Quanto agli strumenti di partecipazione dei cittadini credo che sia una necessità ineludibile ampliarli ed usare di più quelli esistenti dando alle competenze delle professioni un nuovo protagonismo se si vuole guardare al futuro, affrontando responsabilmente il tema delle grandi opere così come quello della salvaguardia del territorio. Lo strumento del “dibattito pubblico” può essere un modo di restituire vitalità ed efficacia al rapporto tra cittadini ed eletti.
DOMANDA N. 4
La “diminuzione del consumo di suolo”, al di là dello slogan, troppo spesso limitato ad enunciati puramente quantitativi, potrà sicuramente costituire uno strumento efficace per contrastare un processo impressionante nei suoi valori aggregati (secondo il rapporto ISPRA 2017 in Italia si consumano 30 ettari di suolo al giorno), oggi apparentemente inarrestabile e di impatto devastante sulla qualità del territorio.
In quale modo ritenete si possa concretamente contribuire a tradurre questo slogan in strumento articolato, flessibile ed efficace per migliorare la qualità del nostro ambiente?
È sbagliato, e talvolta – a pensar male – è un pretesto per concedere interventi in palese contrasto con le esigenze degli abitanti e delle attività di piccola e media dimensione già presenti sul territorio.
Una effettiva volontà di ridurre il consumo di suoli in Italia deve manifestarsi con iniziative anche legislative che premino le amministrazioni che tutelano e rispettano il paesaggio, recuperano l’esistente e riqualificano le aree dismesse.
E qui ritorniamo alla risposta alla prima domanda: la priorità è costruire un quadro normativo semplice per la promozione della qualità del territorio, e su questo investire delle risorse.
Lo si può fare senza consumare un centimetro di suolo in più.

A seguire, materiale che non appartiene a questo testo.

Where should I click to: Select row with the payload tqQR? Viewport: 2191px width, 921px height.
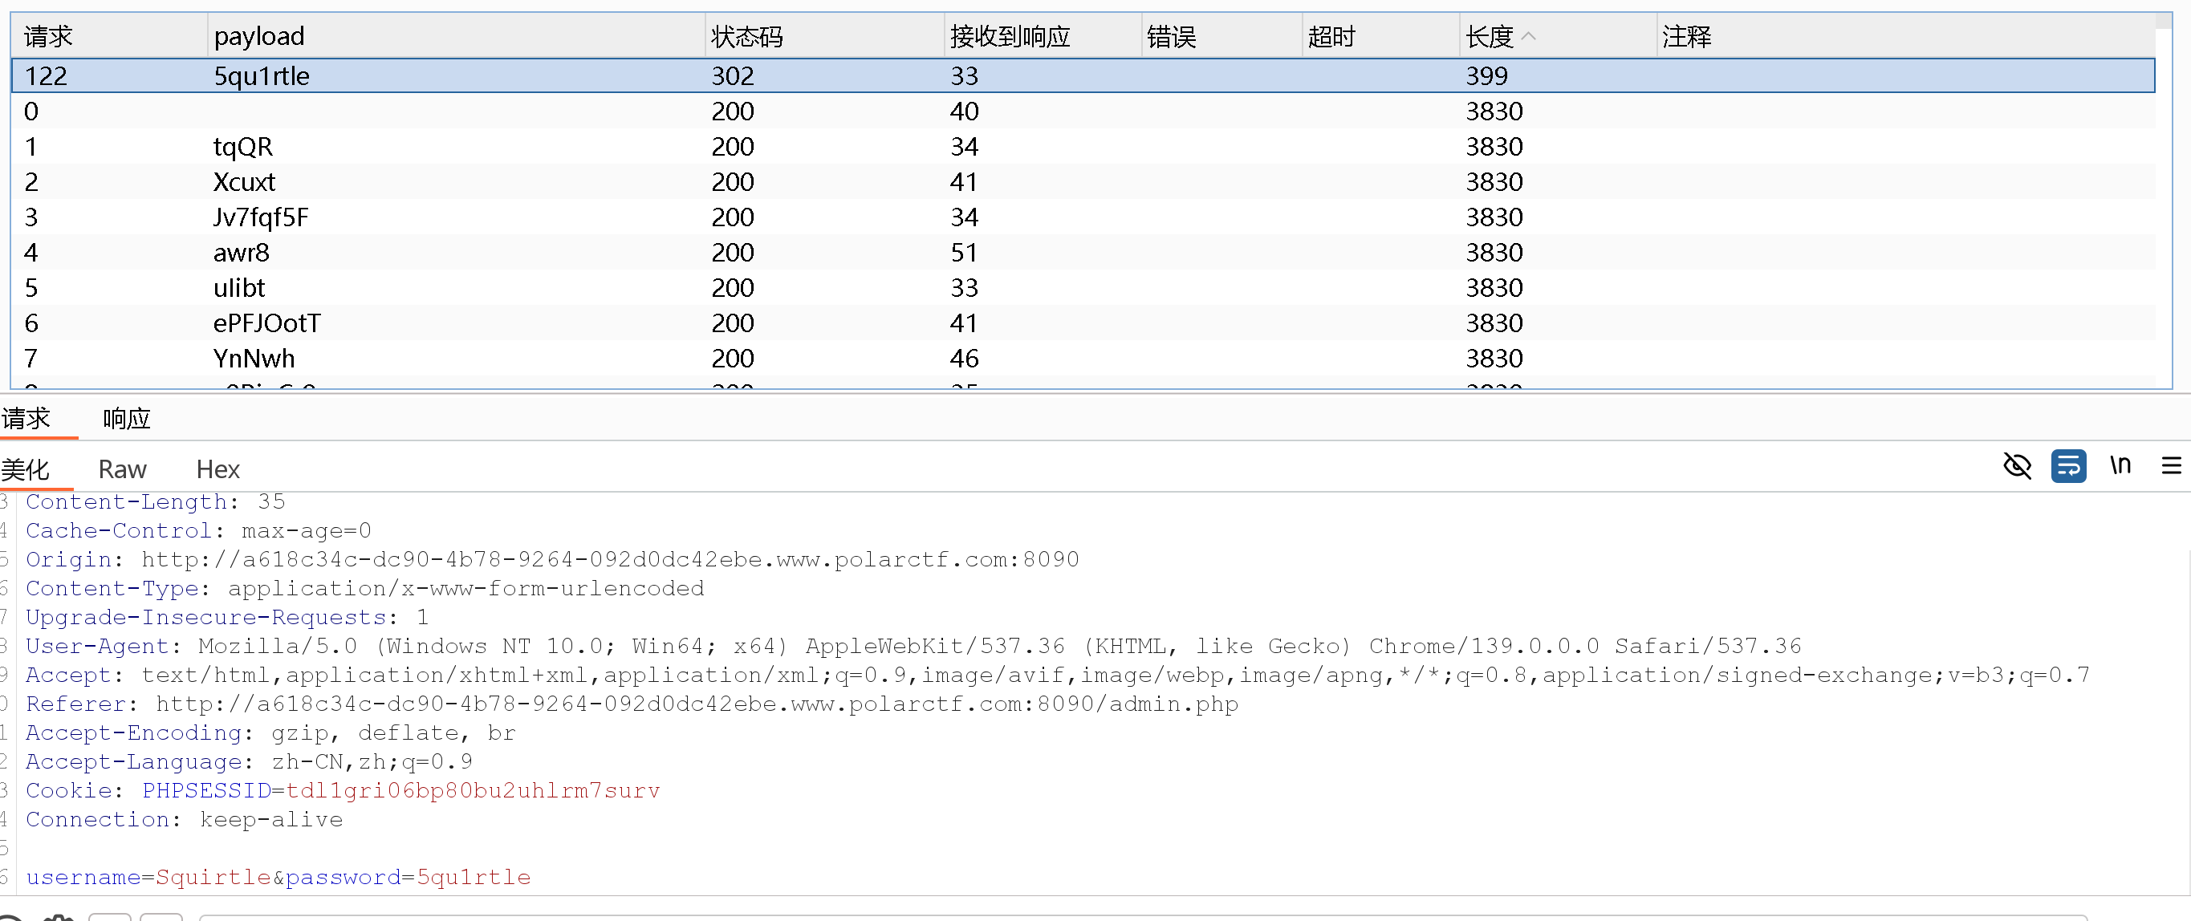(243, 146)
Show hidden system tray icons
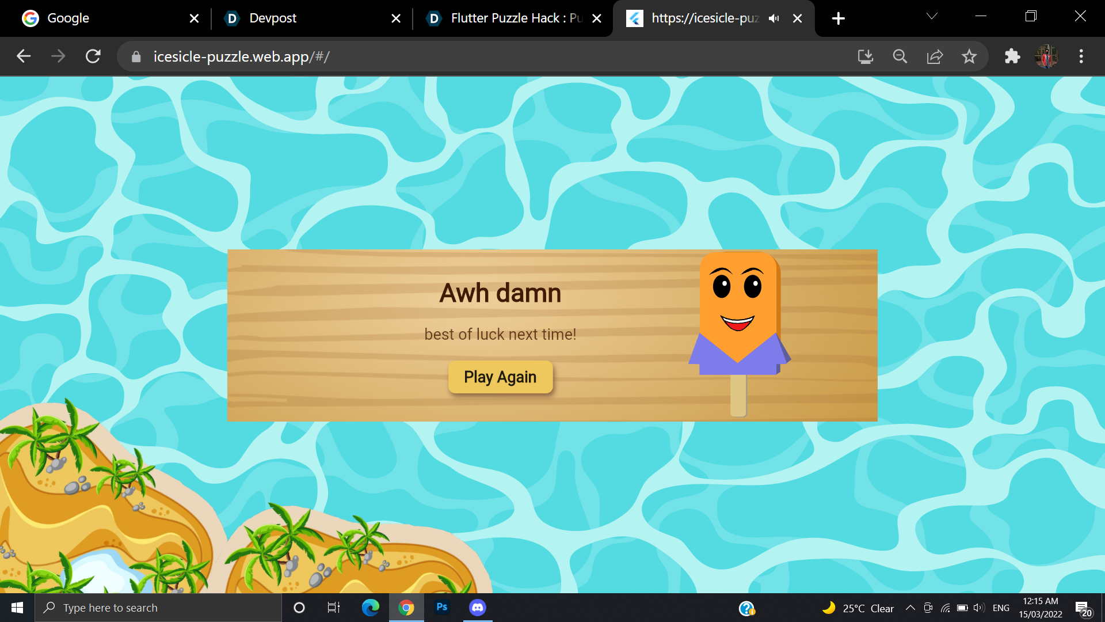The image size is (1105, 622). (x=910, y=608)
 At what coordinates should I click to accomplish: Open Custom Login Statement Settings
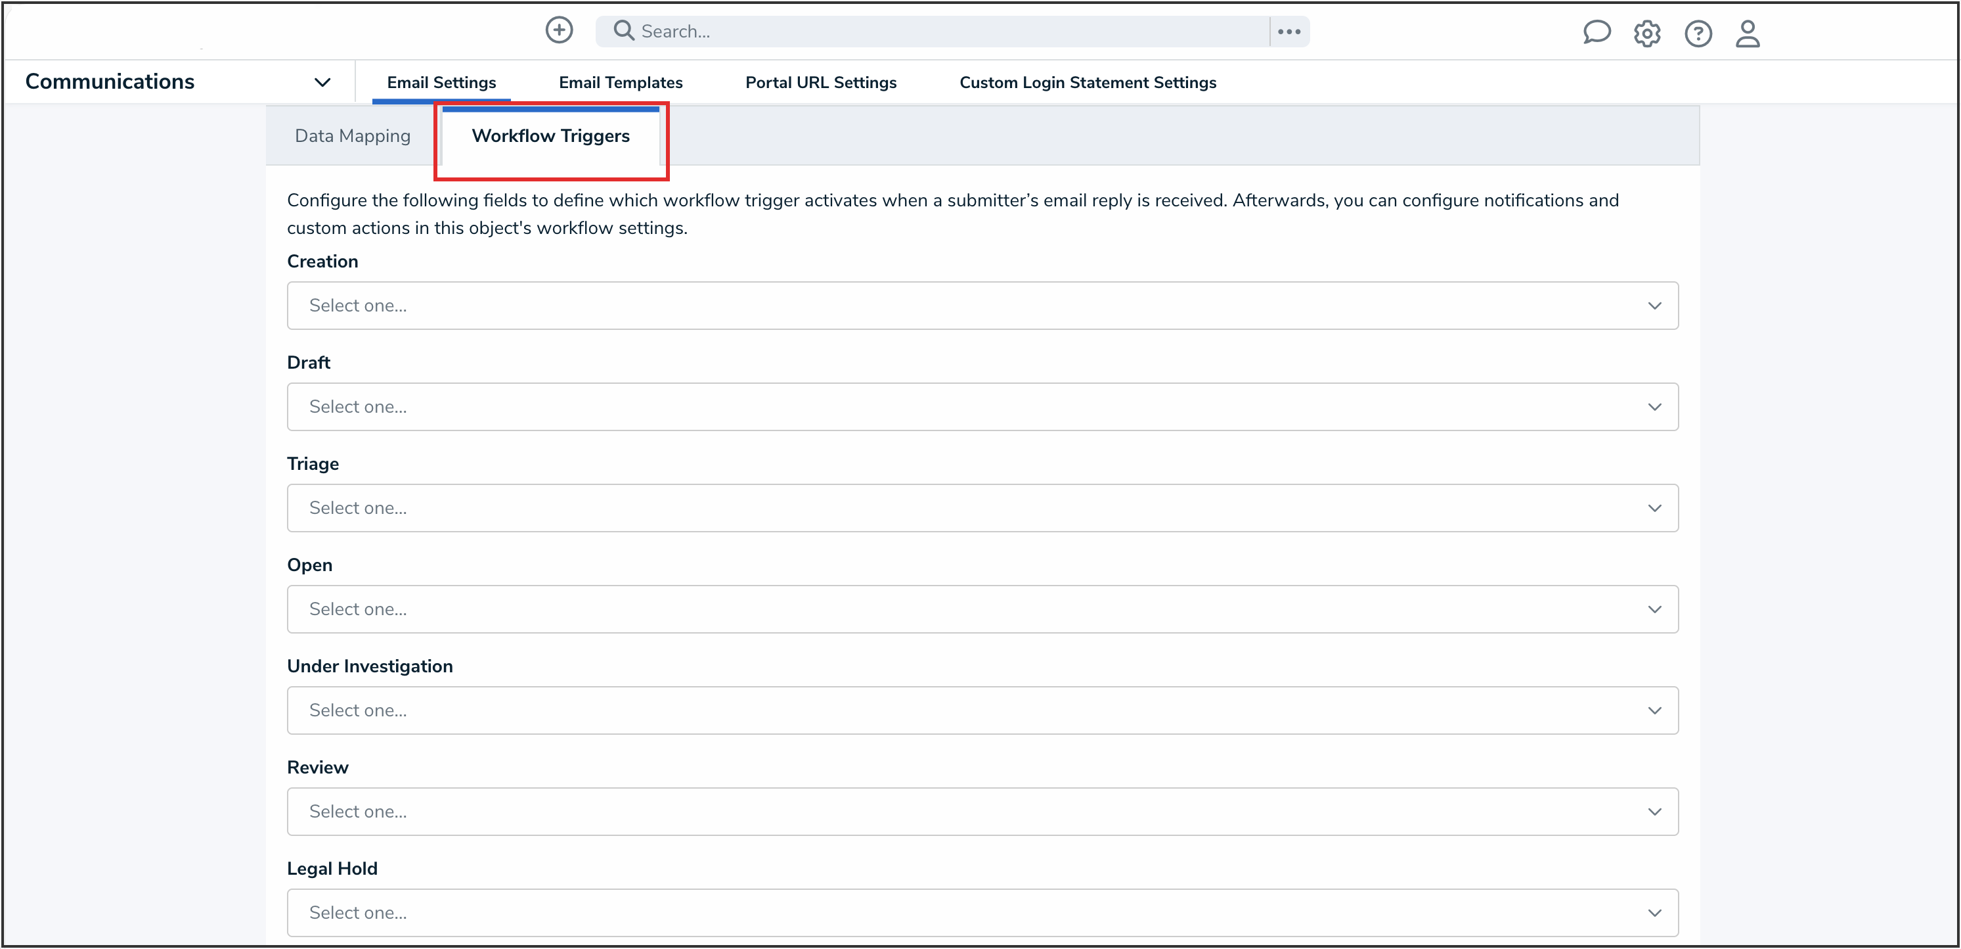(x=1087, y=82)
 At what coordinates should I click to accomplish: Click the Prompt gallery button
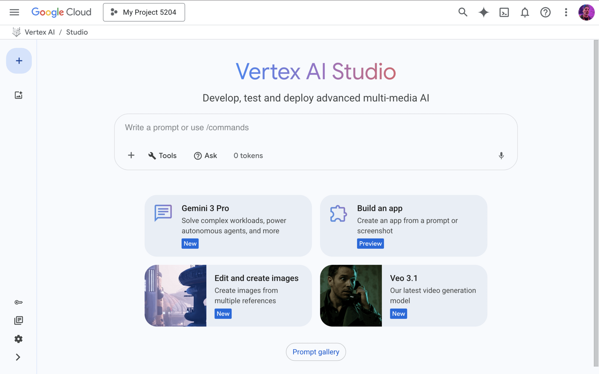(x=316, y=352)

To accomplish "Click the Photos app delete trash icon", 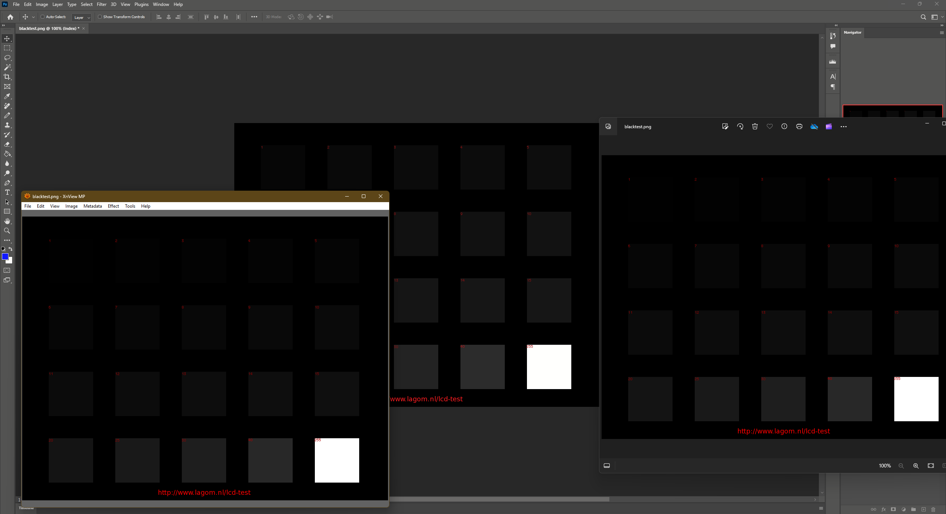I will click(x=755, y=126).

Anzi, lo si potrebbe fare restituendo alla comunità la “terra liberata da costruzioni”, sistemata a parco, destinata ad attività ludiche nel rispetto dell’ambiente, sulla quale possono dimorare nuovi alberi, nuovi boschi urbani, nuova flora, ricostruendo piccoli nuovi ecosistemi cittadini. Si può e si deve fare.
Nuovi modelli abitativi certamente, ma inseriti necessariamente in un nuovo modello urbano territoriale.
Le imprese, i progettisti, gli Istituti di credito e le P.A. dovranno cercare di interpretare le nuove esigenze abitative, confezionando prodotti ad hoc. Questo al fine di trovare nuove forme di mercato e, come anche precedentemente scritto a proposito dell’efficienza energetica, abbandonare i modelli di edifici e di quartieri obsoleti dal punto di vista progettuale e compositivo.
Questi nuovi modelli potrebbero incentivare una spinta innovativa tale da giustificare l’apertura di nuove forme di credito e di nuove forme legislative di sostegno.
Sicuramente si deve porre attenzione alla risorsa territorio, evitando espansioni inutili dell’edificato e riqualificando grandi porzioni di territorio, rigenerando aree industriali dismesse, ed ampie zone delle città; ma le opere pubbliche e le grandi infrastrutture importanti per il sistema di sviluppo Italia non possono passare per questa ragione in secondo piano. C’è dunque un problema di equilibrio delicato sul tema del consumo di suolo, una grande opera come il TAV oppure il completamento della tangenziale est di Torino o ancora il prolungamento della Metro 1 e la nuova linea della Metro 2 non possono essere messi in secondo piano o in discussione, da chi in maniera estremista e demagogica assume come puro assioma lo stop al consumo di suolo.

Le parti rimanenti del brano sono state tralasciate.